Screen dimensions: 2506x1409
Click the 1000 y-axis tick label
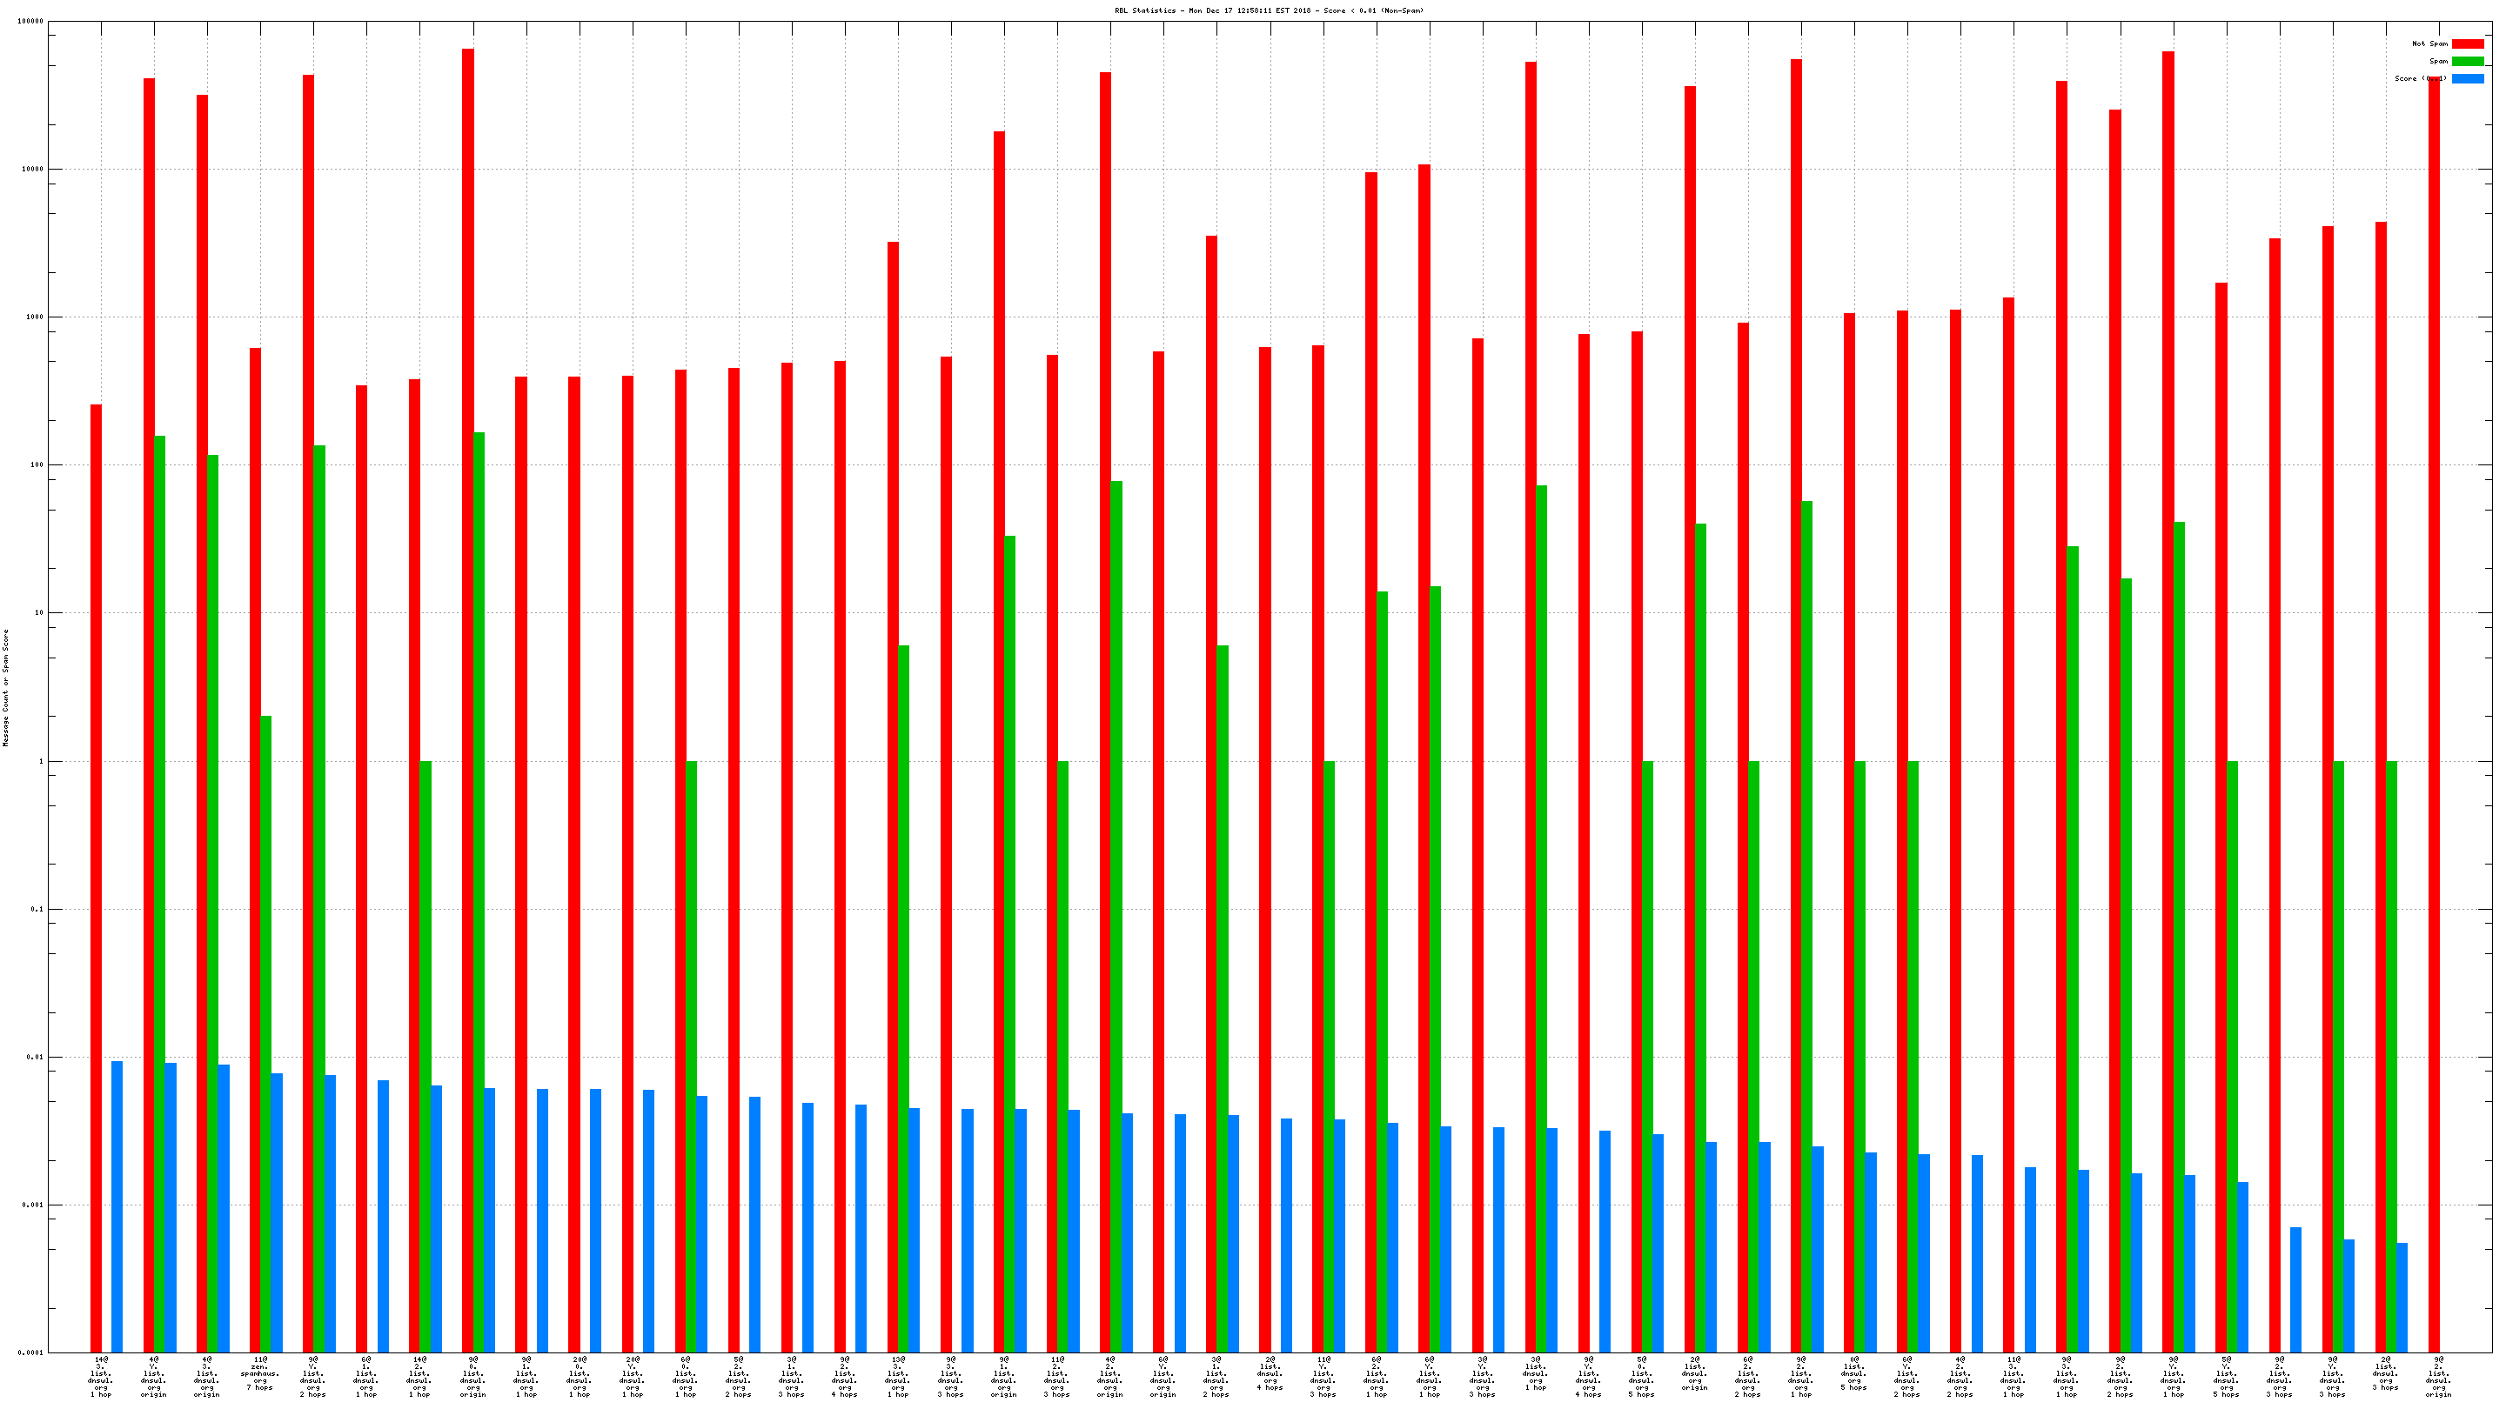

...

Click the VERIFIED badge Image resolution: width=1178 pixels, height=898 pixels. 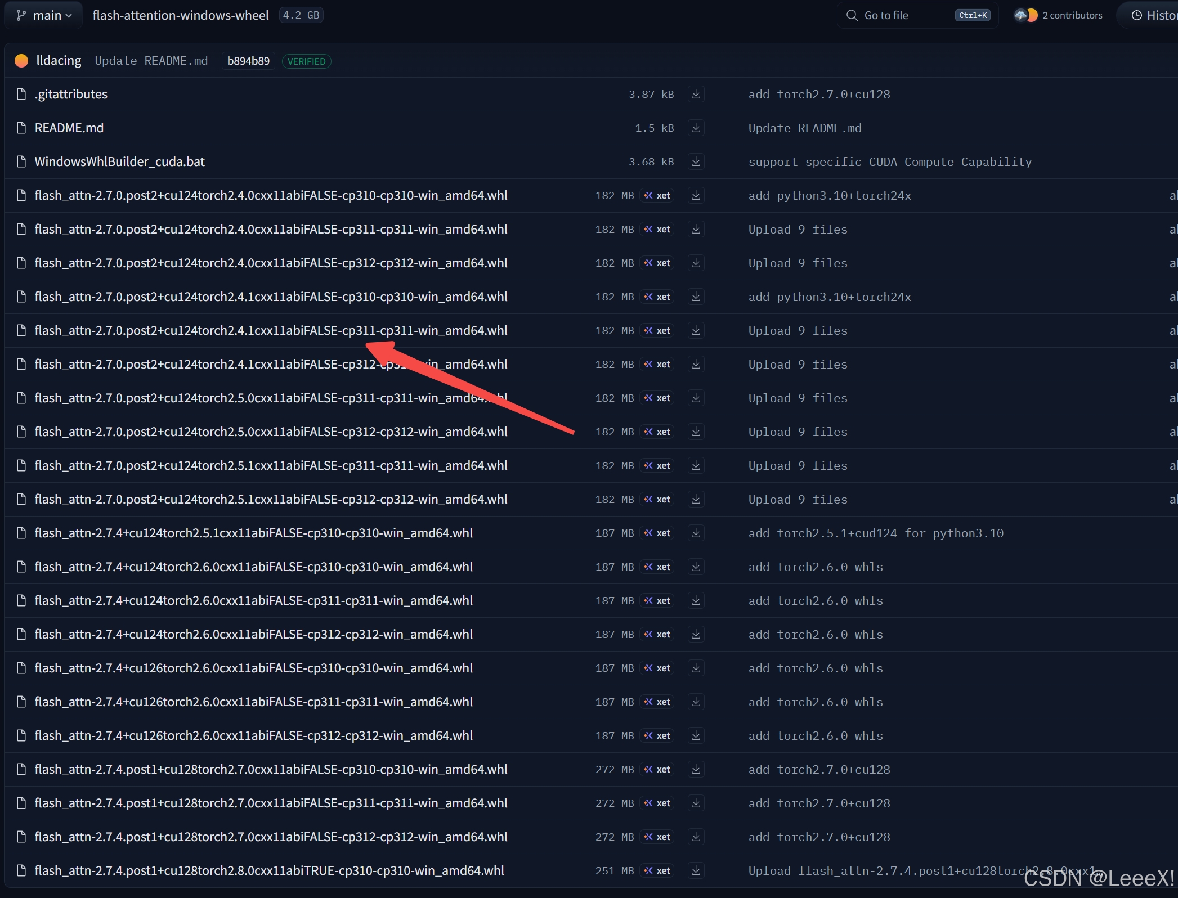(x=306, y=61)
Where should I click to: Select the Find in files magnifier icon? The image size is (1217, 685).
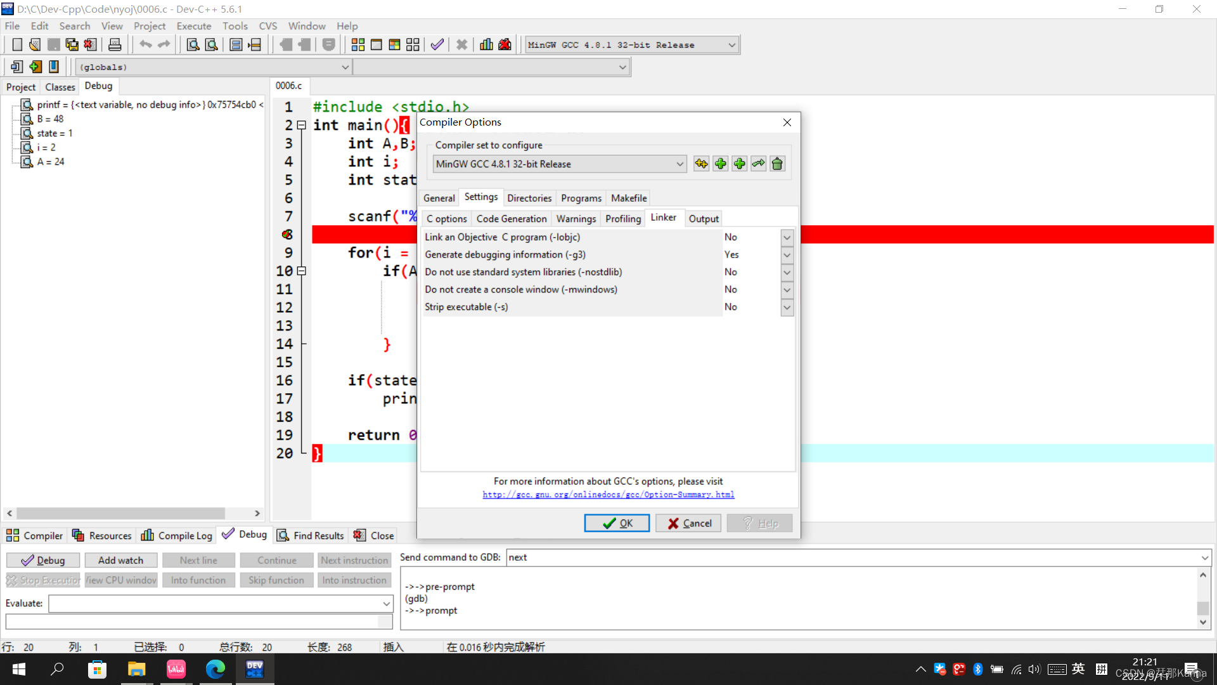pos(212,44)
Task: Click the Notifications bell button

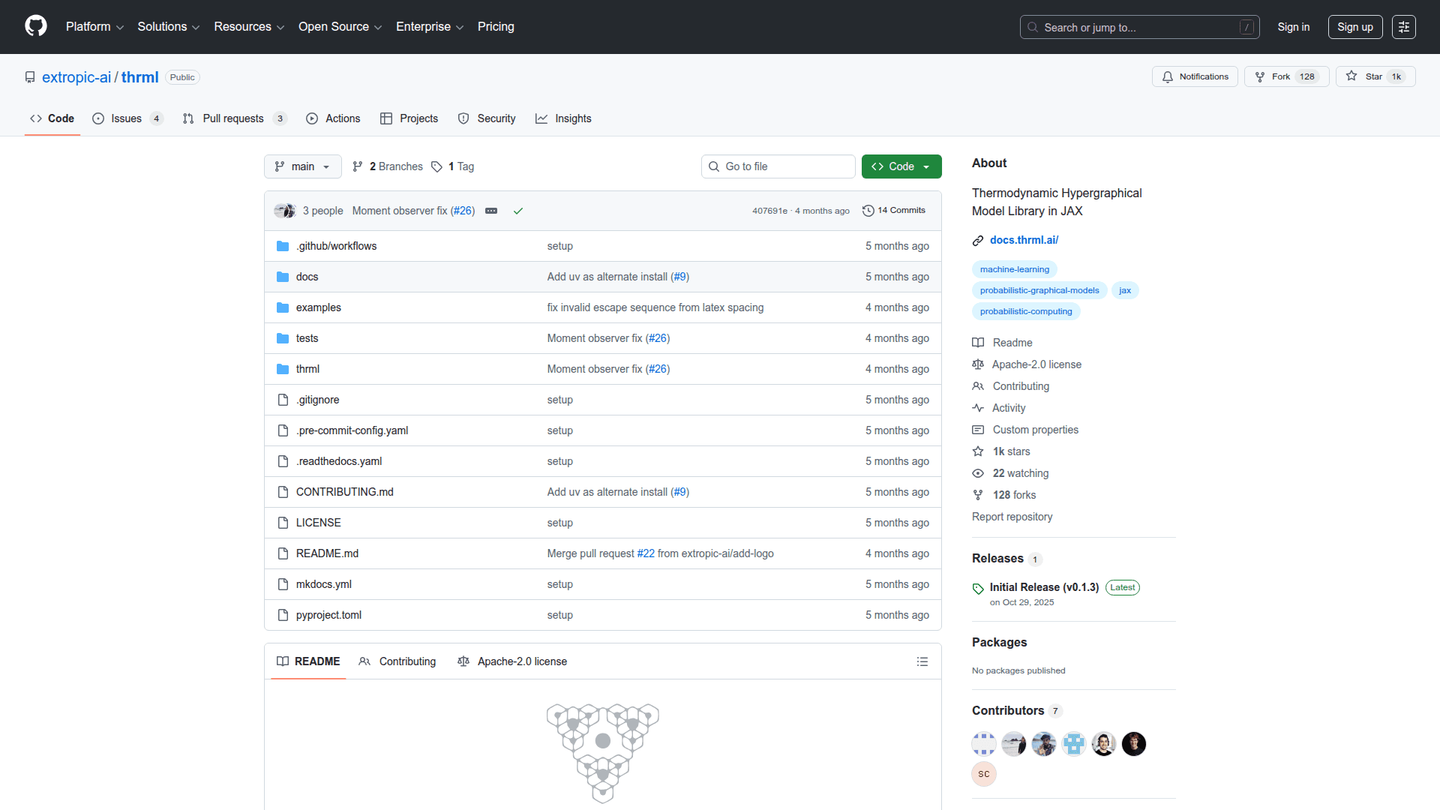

==

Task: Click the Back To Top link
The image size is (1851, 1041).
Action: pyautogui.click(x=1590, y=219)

WHAT TO PRODUCE »
In the records above, find every line that contains the word "Task" and copy it.

ANSWER TO THIS PROBLEM »
Task: Click the Notifications bell button
Task: Click the Back To Top link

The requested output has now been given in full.